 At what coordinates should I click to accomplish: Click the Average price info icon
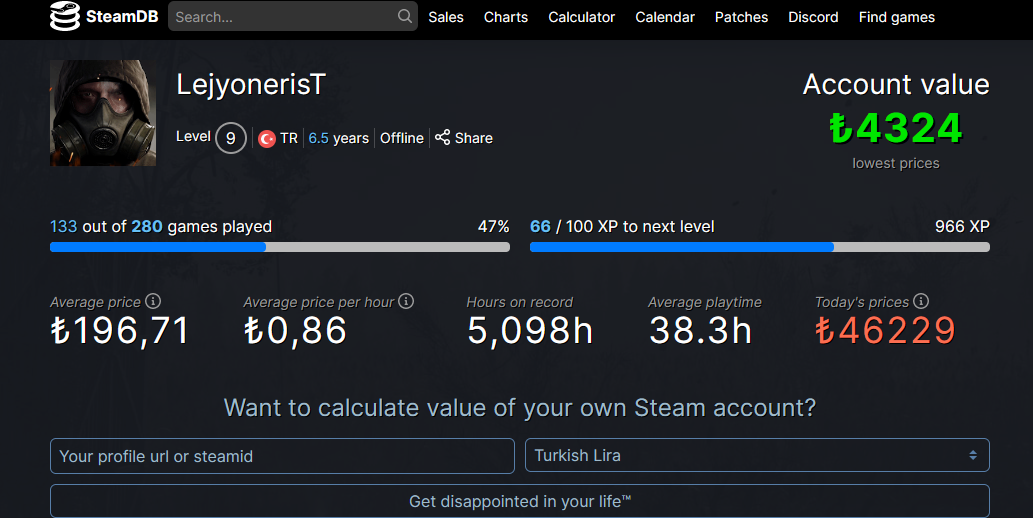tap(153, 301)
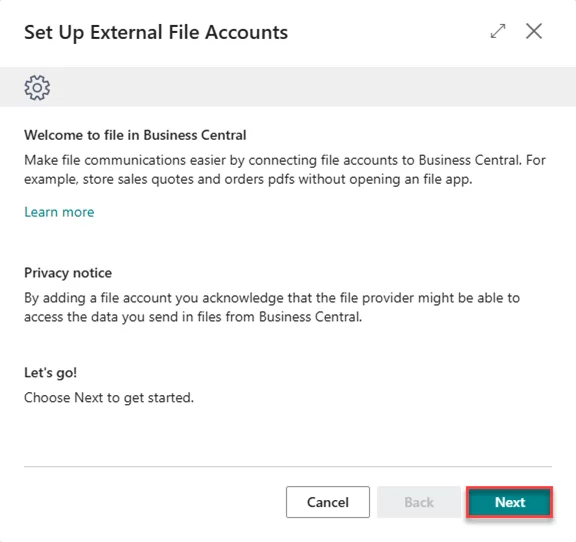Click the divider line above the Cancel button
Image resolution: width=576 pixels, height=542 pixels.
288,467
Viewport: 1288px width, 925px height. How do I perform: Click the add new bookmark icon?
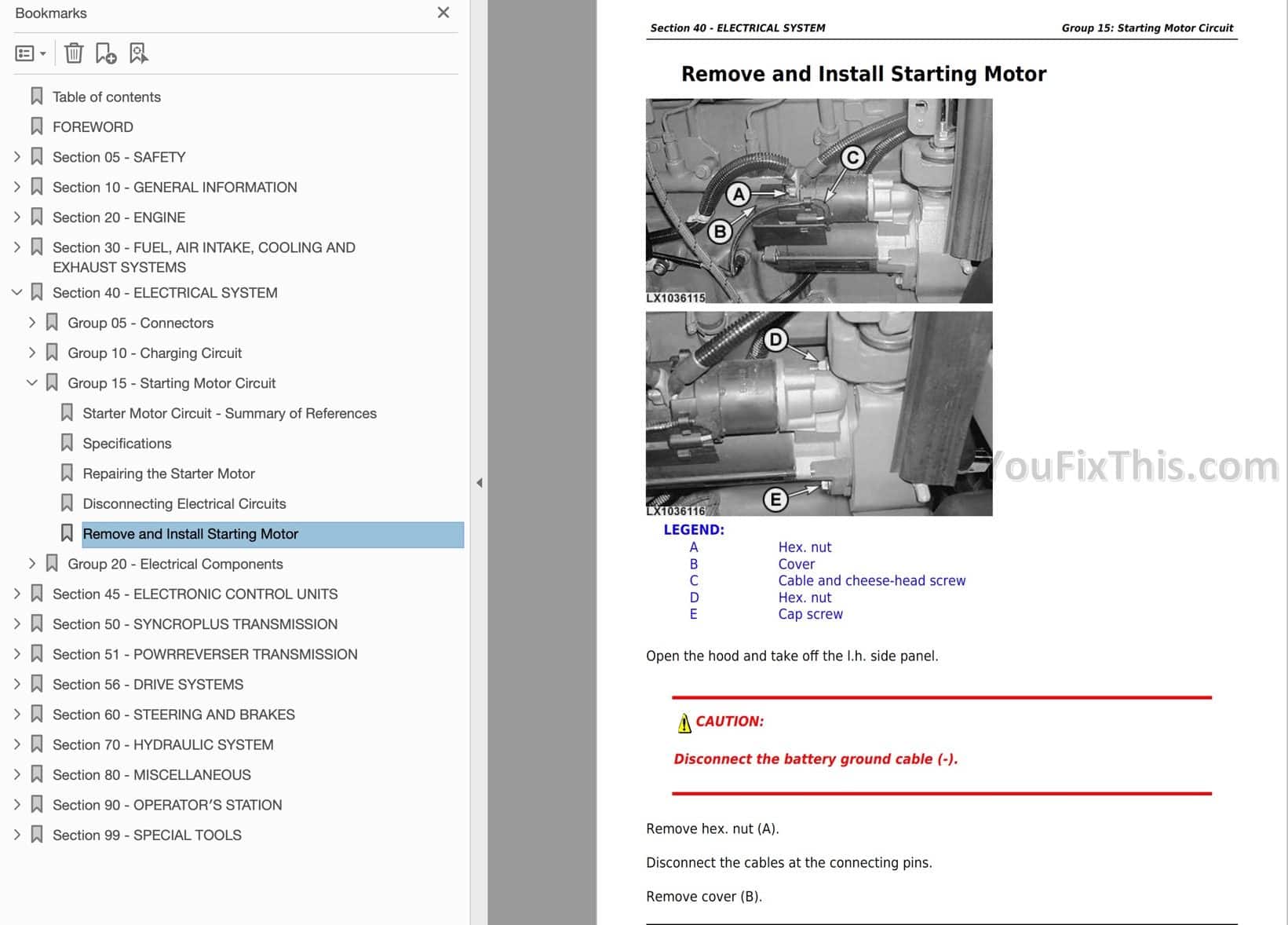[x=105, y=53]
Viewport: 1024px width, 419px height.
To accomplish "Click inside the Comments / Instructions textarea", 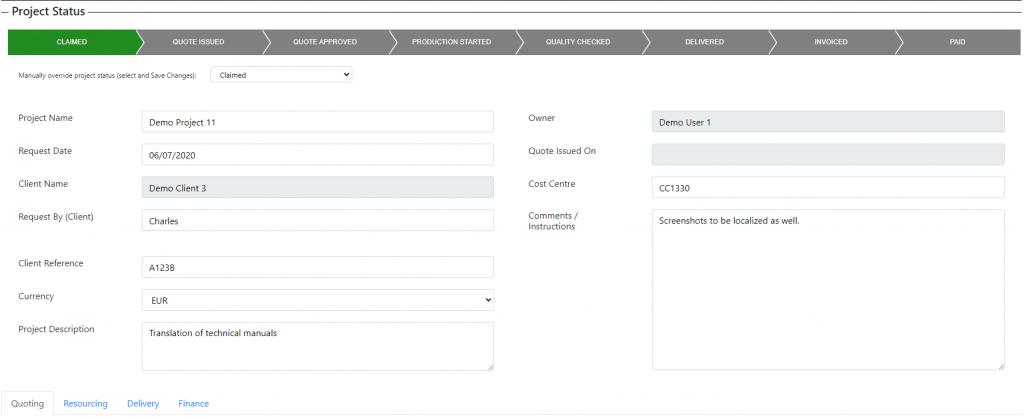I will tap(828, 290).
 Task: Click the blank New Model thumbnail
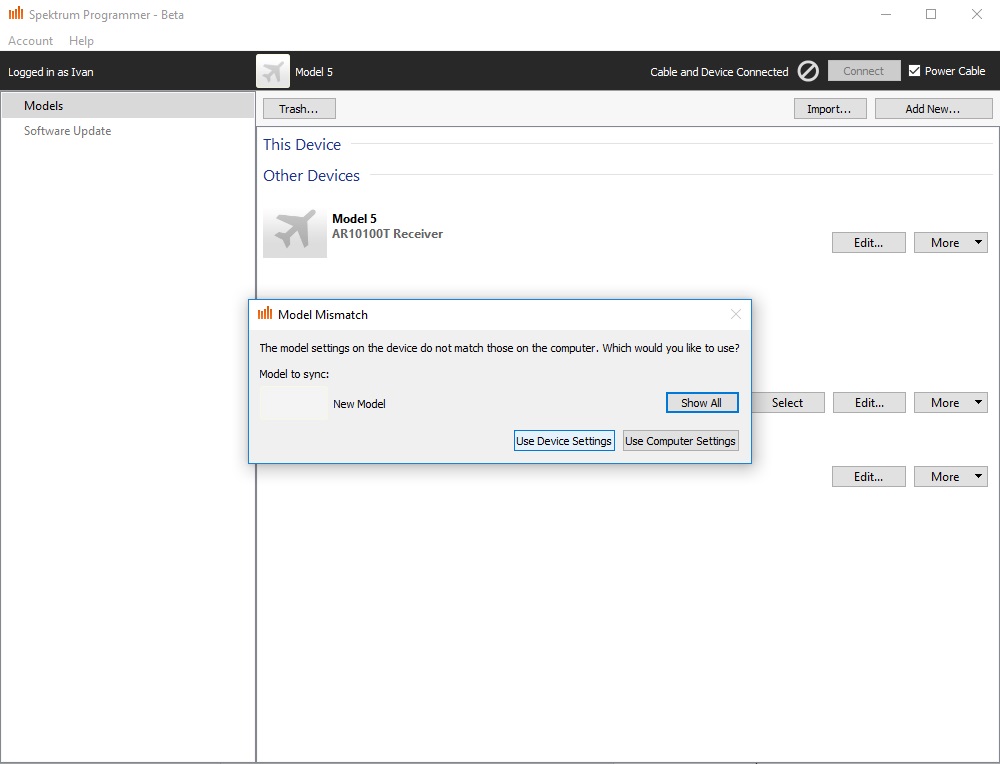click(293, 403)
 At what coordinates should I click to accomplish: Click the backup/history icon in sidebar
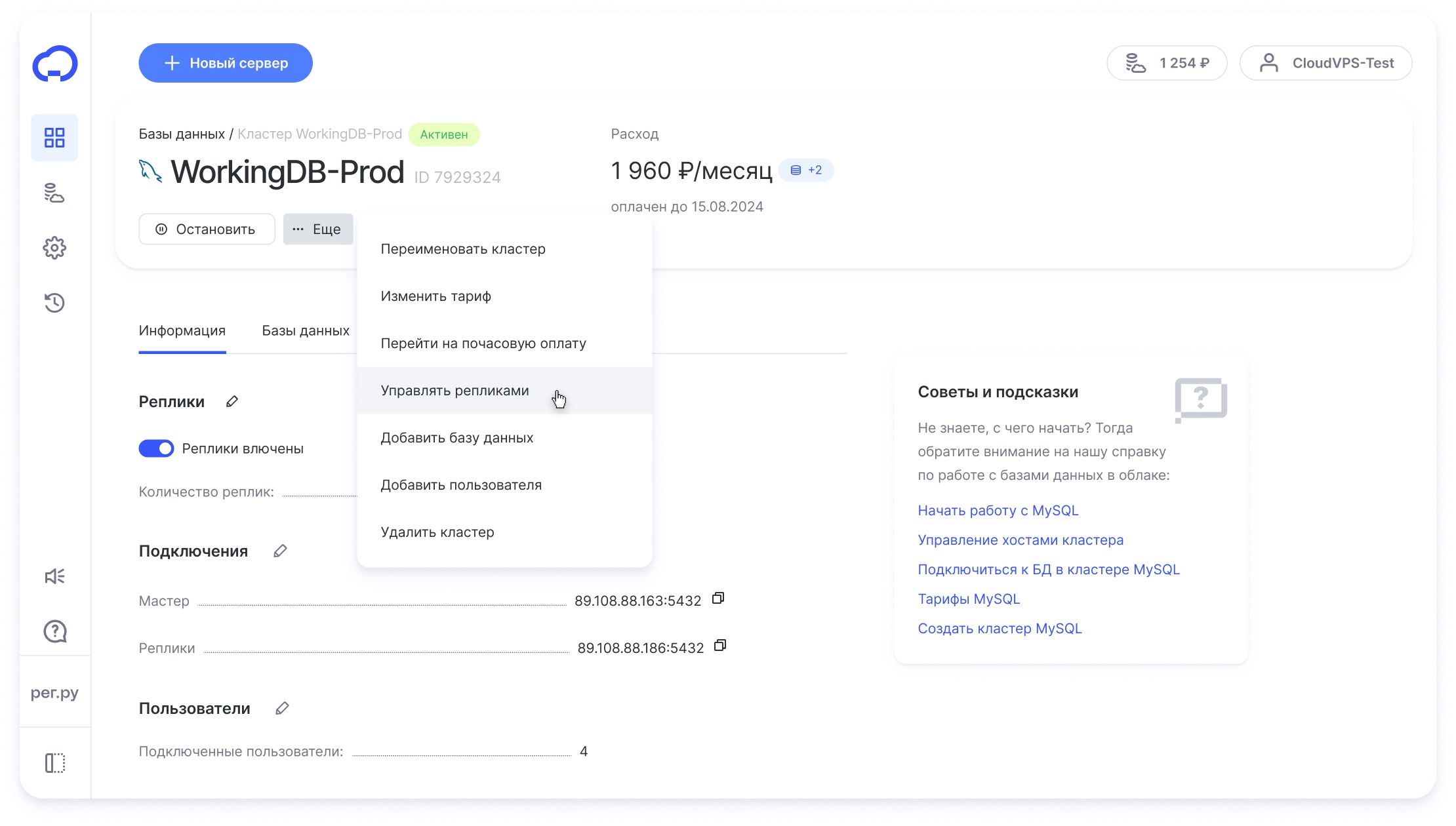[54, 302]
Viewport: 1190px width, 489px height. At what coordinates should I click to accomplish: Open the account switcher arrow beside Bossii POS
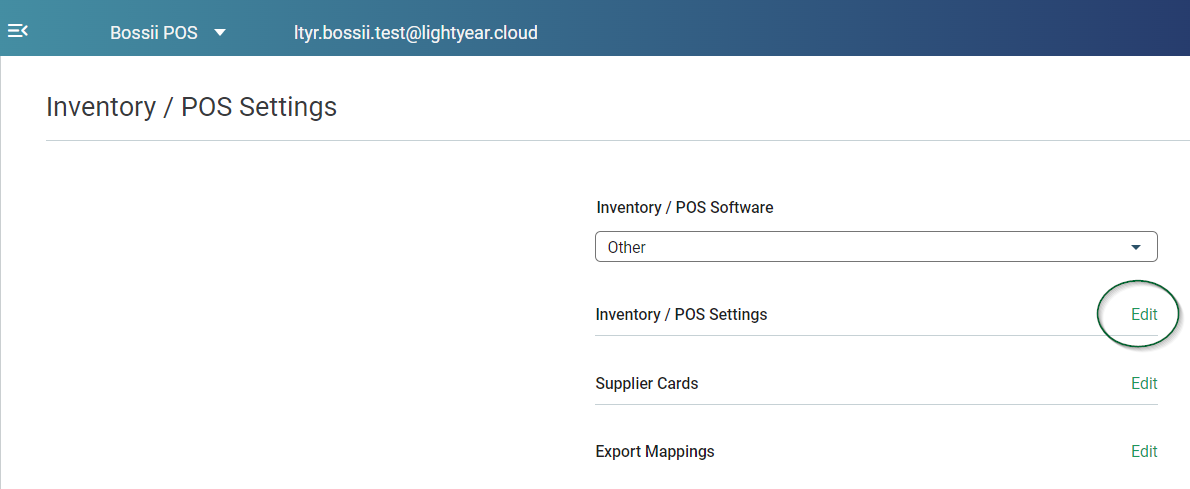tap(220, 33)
────────────────
-- WORK INSTRUCTIONS --
Set down word for word each line from the one containing "icon in sidebar" through the end of the material, and keep the pictures out of it.

-- ANSWER SPACE --
 At what coordinates should I click to accomplish: Click the backup/history icon in sidebar
[54, 302]
Viewport: 1190px width, 489px height. At what coordinates should I click to accomplish: Open the account switcher arrow beside Bossii POS
tap(220, 33)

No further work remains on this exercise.